This paper has four aims: (1) defining the construct of PAD, (2) presenting a cognitive model of PAD, (3) introducing the cognitive determinants (self/other beliefs, goals, and anti-goals) of a prototypical person suffering from this condition, and (4) presenting the resulting specific TADs (typical affective dependent) profiles (Saver, Unworthy, Traumatic, and Mixed). Understanding the pathogenesis of the phenomenon, the IPV’s cycle and stages, and PAD’s profile (who are typical affective dependent people, what do they think about themselves and about others, which goals they are trying to reach or which terrific scenario they want to avoid at all costs) permit to go deeply at the origin of this experience. It may help to build an intervention that will be finally designed on a strong theoretical model, which is currently missing. It is a basis to build a measure of the pathological profiles: it permits the recognition of people who are at risk of losing their life, contributing to the assessment process of each health professional, including psychologists/psychotherapists, and capturing the phenomenon for social psychologists [41]. This is decisively relevant to figure out educational policies (in schools, universities, anti-violence centers, social services, etc.), in preventing such a violent phenomenon by improving the well-being and mental health of people with PAD (and their relatives). This will help to stop the intergenerational trauma transmission and the huge social costs implied.
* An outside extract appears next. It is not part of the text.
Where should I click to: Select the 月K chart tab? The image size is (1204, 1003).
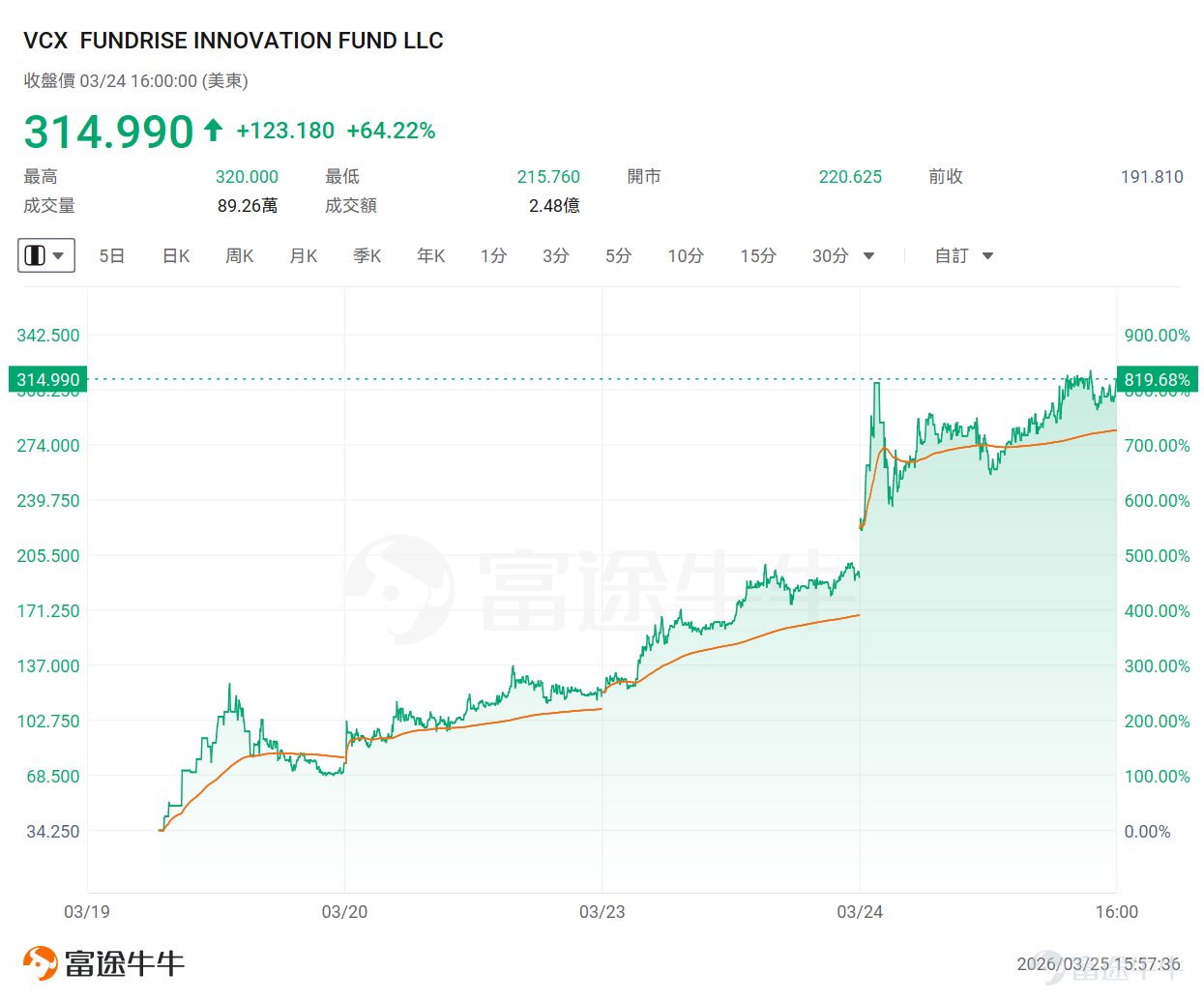click(304, 255)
At this point, it could be scientifically and clinically relevant to understand what happens in the mind of the TAD, and what drives them to give up their well-being or life to maintain an unsatisfactory relationship. To answer those questions, we refer to the goal-oriented theory and the centrality of goals in explaining the development of PAD psychopathological symptoms.
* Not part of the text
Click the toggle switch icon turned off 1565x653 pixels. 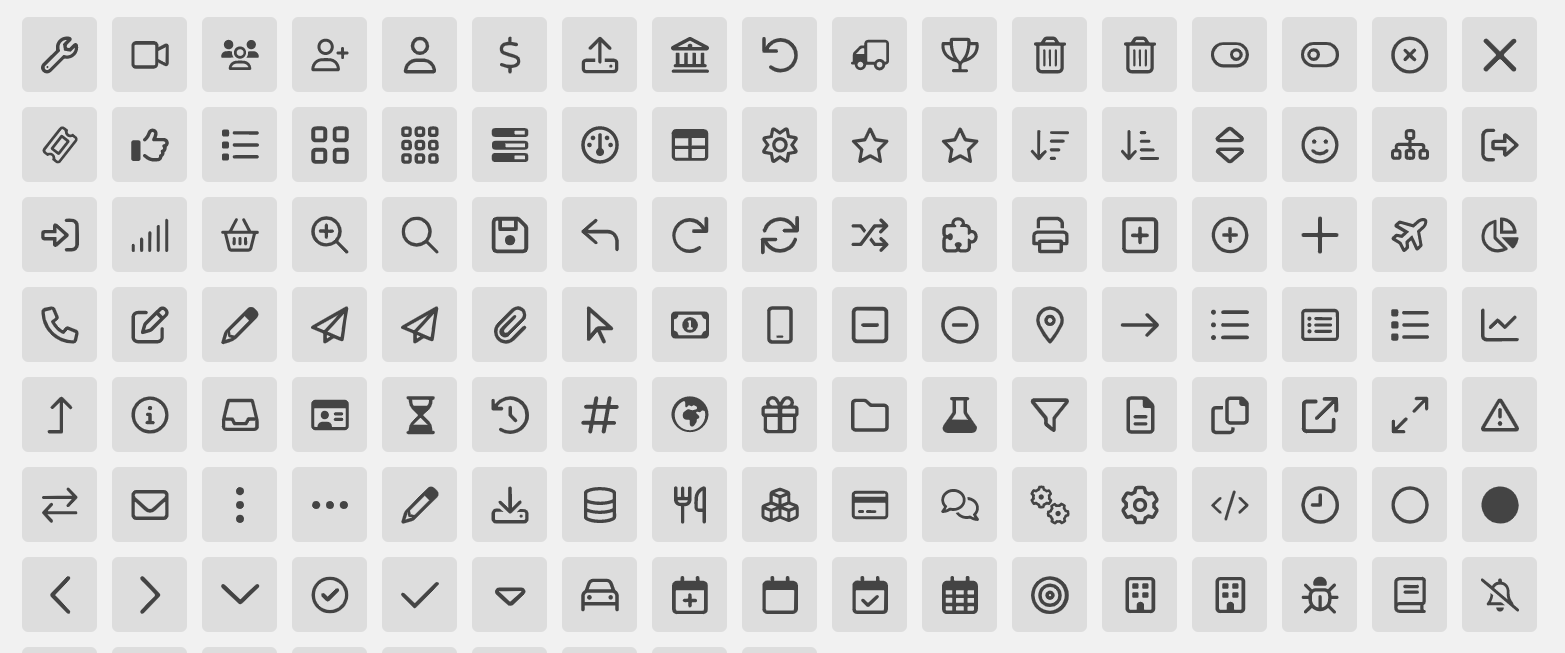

3. A Cognitive Model of Pathological Affective Dependence

The inability to end the pathological relationship—regardless of the resulting impairment of work, relational and social life—is what defines the peculiarity of PAD. People with PAD may both be or not be aware of the paradoxical condition they are experiencing. Accordingly, this contradictory scenario is structured in three possible internal conflicts between the goal of maintaining the pathological relationship and the goal of ending it. TADs swing between these two goals apparently without any solution. At this point, the war is in their head, not only in their house. The conflict may be absent, alternate, or akrasic [18,25,41].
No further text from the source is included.